Looking at your photo, it's strange that they didn't put any batting directly behind the woofer to mitigate the reflection of sound waves from the rear wall back to the woofer cone. Tell me I'm wrong here.


----------



## fbov (Aug 28, 2008)

TypeA said:


> Ive been removing this grey blanket material Infinity used to dampen the cabinets and replacing with a couple of layers of seam tape and quiet board material. It works much better for dampening the cabinet and is an obvious improvement. My question, should I be putting the dampening blankets back in the speaker after I apply this modification? ...


Yes. 

If quiet board is what it sounds like, it's a surface treatment that damps vibrations in the surface. The blanket-like material is surface-mount acoustic absorber. It absorbs energy from the air whenever a wave tries to bounce off the surface it covers. Once you stiffen the panels, you still need to absorb energy within the enclosure, so put it back in. Then you can think about the volume fill, which you may want to adjust to your liking.

Have fun,
Frank


----------



## TypeA (Aug 14, 2010)

Great info, I think I can be taught. Kinda lost me at "volume fill" tho. Just to make sure I understand what Ive learned thus far... :nerd:

1. 'Dampening' reduces sound _vibrations_ within the cabinet. Bracing is the method of choice tho lesser benefits can be had with a constrained layer.

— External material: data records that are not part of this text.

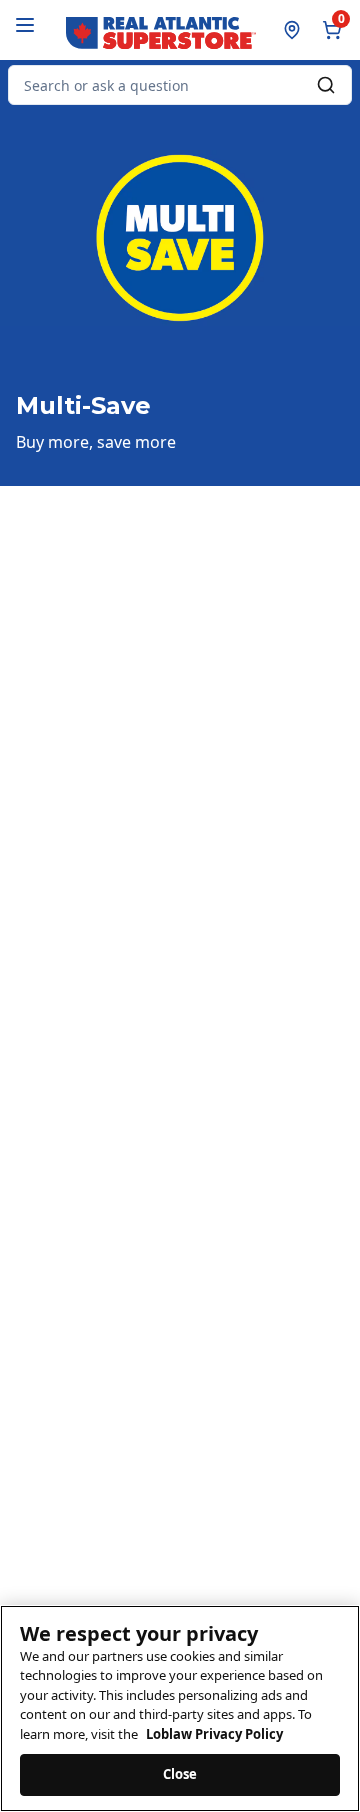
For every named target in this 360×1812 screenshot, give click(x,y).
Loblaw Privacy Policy (214, 1734)
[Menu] (25, 25)
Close (180, 1774)
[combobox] (180, 85)
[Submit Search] (326, 85)
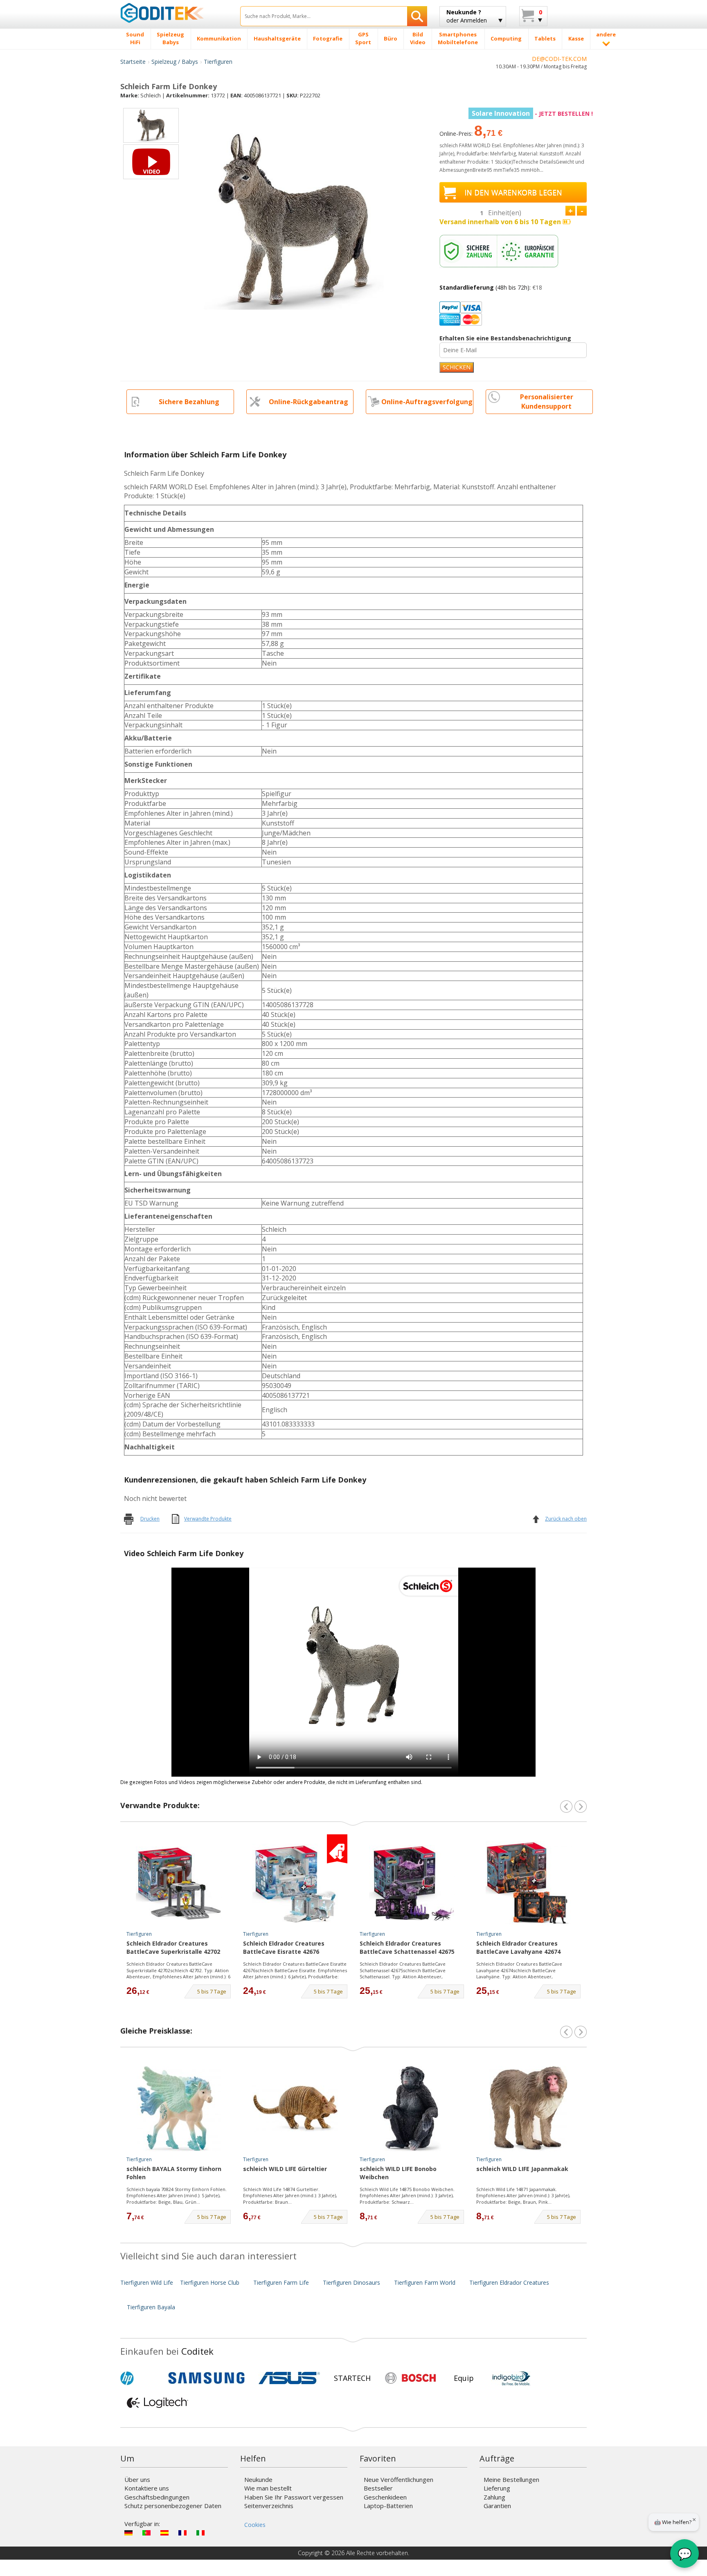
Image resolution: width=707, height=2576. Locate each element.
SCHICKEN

2. 'Acoustic Absorbers' reduces sound _reflections_ within the cabinet. Surface mounted blanket-like material on ALL sides except near a port is the method of choice. Southworth touched on this with a good question, any input on that question?

3. 'Volume Fill', apparently this is different than acoustic absorbers. Correct? Same material, but installed differently within the cabinet? 

Thanks alot for the help and patience.


----------



## fbov (Aug 28, 2008)

I didn't do the full breakdown, but you're seeing the pattern.

Box structure
- damping of surfaces
- bracing 

Acoustical/porous dampers
- surface effects, high density 
- volume effects, low density

In any given speaker, you may damp box surfaces, link them with braces, line the walls and fine tune the bass with fill. It's up to you, and what your ears like. 

1) Damping reduces all vibrational modes, but eliminates none of them. Bracing eliminates some modes, but still allows modes with a null at the brace. Best is to do both if spans are long.

2) Acoustic absorbers on surfaces reduce reflections based on their thickness and relatively high density. The 1-2" lining of the box works best at higher frequencies, allowing the bass to resonate. Everywhere but the baffle and the port.

3) volume fill is the same kind of stuff, but at lower density, and as the name implies, located away from the walls. This works on all frequencies, and can tune both sealed and vented boxes, the latter away from the mouth of the port, of course, but perhaps around it's base. 

In general, there are 3 ways to absorb vibrations in air
- porous absorbers
- tuned (Helmholtz) absorbers 
- deflection (diaphragmatic) absorbers

2) and 3) are both porous absorbers that work by impeding the flow of air. Surfaces are displacement nulls, so there's no air motion to absorb at the surface. The surface type must be dense and thick to work, while the volume fill is right where all the air's moving, so it's sparse. 

Deflection absorbers work by allowing a surface to be deformed by the sound, then absorbing that energy instead of reflecting it. It's the same idea behind some bass traps and CLD, but in reverse; CLD tries to absorb the energy so the panel won't deform while a bass trap absorbs the bass energy that caused the panel to deform. 

And please note that this is all a matter of degree; one can pass the point of diminishing returns...

Have fun,
Frank


----------



## TypeA (Aug 14, 2010)

Thanks again Frank, real good info and makes it much more clear.


----------



## TypeA (Aug 14, 2010)

Ok, another couple questions from the rookie to anyone who knows... 

Since I have the drivers out of the cabinet during this mod should I be installing anything between the driver flange and the cabinet as I reinstall? If so what material would I use, some kind of rubber gasket material? Ill happily go through the extra trouble if it means improvement. Like I said Im already pulling the drivers on 11 speakers, dont want to miss any opportunities for even modest improvement while theyre out...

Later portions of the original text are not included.